Article abstract of DOI:10.1021/jm1016297

A large series of derivatives and analogues of the uracil nucleotides UMP, UDP, and UTP with modifications in various positions of the uracil moiety and/or the phosphate groups were synthesized and evaluated at human P2Y₂, P2Y₄, and P2Y₆ receptors. 2-(Ar)alkylthio substitution of UMP and UDP was best tolerated by the P2Y₂ receptor. 2-Phenethylthio-UMP (13e) showed an EC₅₀ value of 1.3 μM at P2Y₂ and >70-fold selectivity versus P2Y₄ and P2Y ₆ receptors. Substitution of the 2-keto group in UMP by NH (13g, iso-CMP) resulted in the first potent and selective P2Y₄ agonist (EC₅₀ 4.98 μM, >20-fold selective vs P2Y₂ and P2Y₆).
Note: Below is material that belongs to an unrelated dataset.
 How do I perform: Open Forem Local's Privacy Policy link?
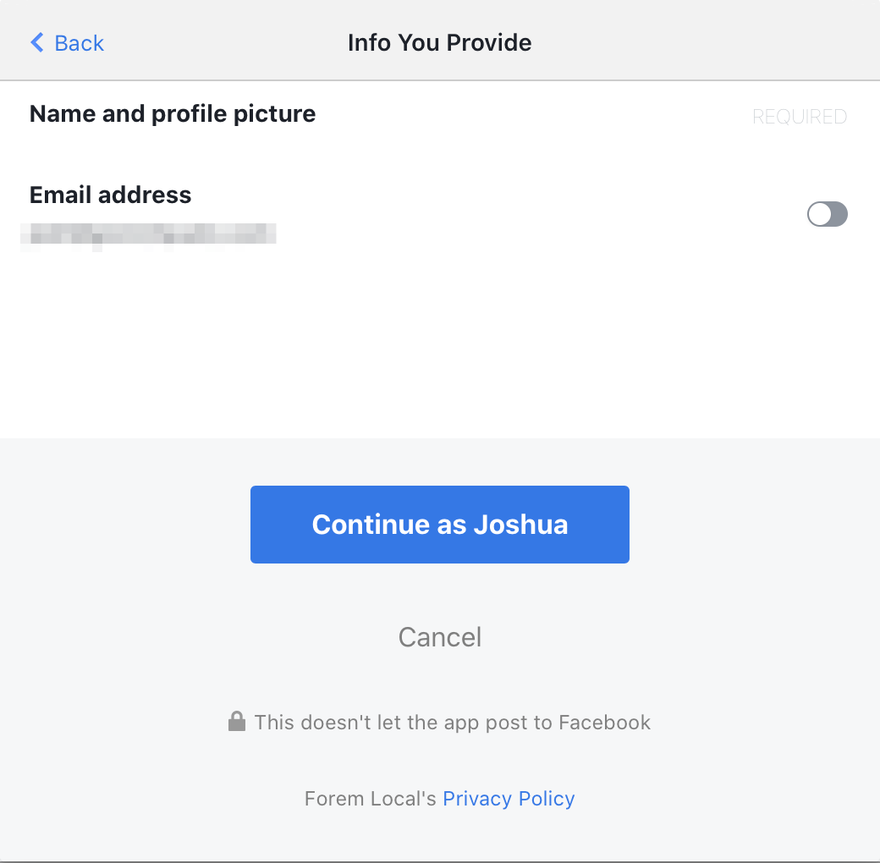coord(508,798)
In contrast, replacement of the 2-keto function in UDP by NH yielded a potent P2Y₂ agonist (12g, iso-CDP, EC₅₀ = 0.604 μM, >100-fold selective). In an attempt to obtain metabolically stable UTP analogues, β,γ-dichloro- and β,γ-difluoro-methylene-UTP derivatives were synthesized. The triphosphate modifications were much better tolerated by P2Y₂, and in some cases also by P2Y₆, than by P2Y₄ receptors. 4-Thio-β,γ-difluoromethylene-UTP (14g) was a potent P2Y₂ agonist with an EC₅₀ value of 0.134 μM and >50-fold selectivity. N3-Phenacyl-β,γ-dichloromethylene- UTP (14b) proved to be a potent P2Y₆ receptor agonist (EC ₅₀ 0.142 μM) with high selectivity versus P2Y₄ (50-fold) and moderate selectivity versus P2Y₂ receptors (6-fold).